**Assignment**:
A verbatim copy of the listing is needed; pictures are to be left out.

**Data records**:
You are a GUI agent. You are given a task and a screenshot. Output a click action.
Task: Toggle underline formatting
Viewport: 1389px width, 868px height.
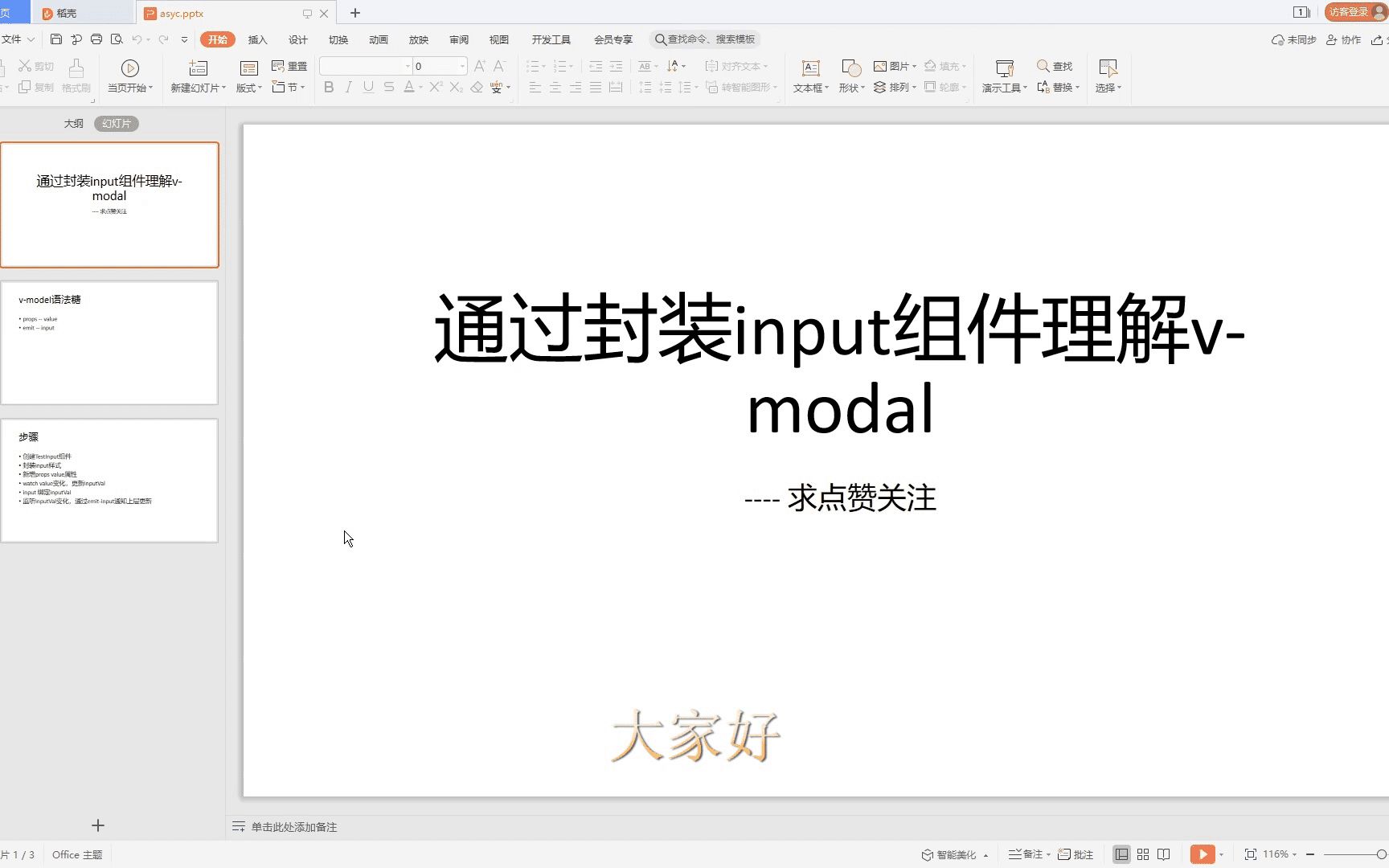368,88
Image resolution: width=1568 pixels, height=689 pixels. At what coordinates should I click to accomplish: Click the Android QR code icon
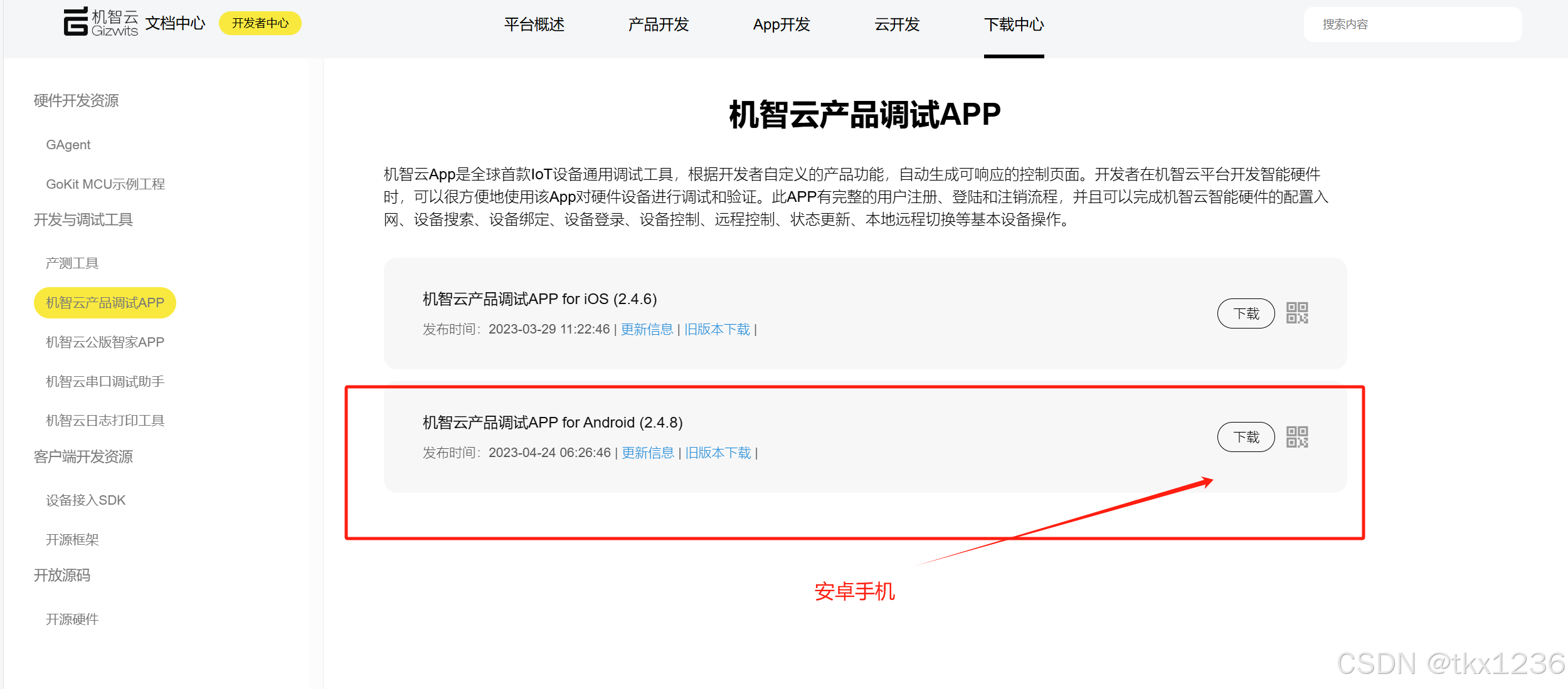coord(1296,437)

**Result of this exercise**:
You are a GUI agent. You are given a task and a screenshot. Output a click action.
Task: Toggle underline formatting
Viewport: 1389px width, 868px height.
368,88
Image resolution: width=1568 pixels, height=689 pixels. At what coordinates should I click to accomplish: Click the Android QR code icon
coord(1296,437)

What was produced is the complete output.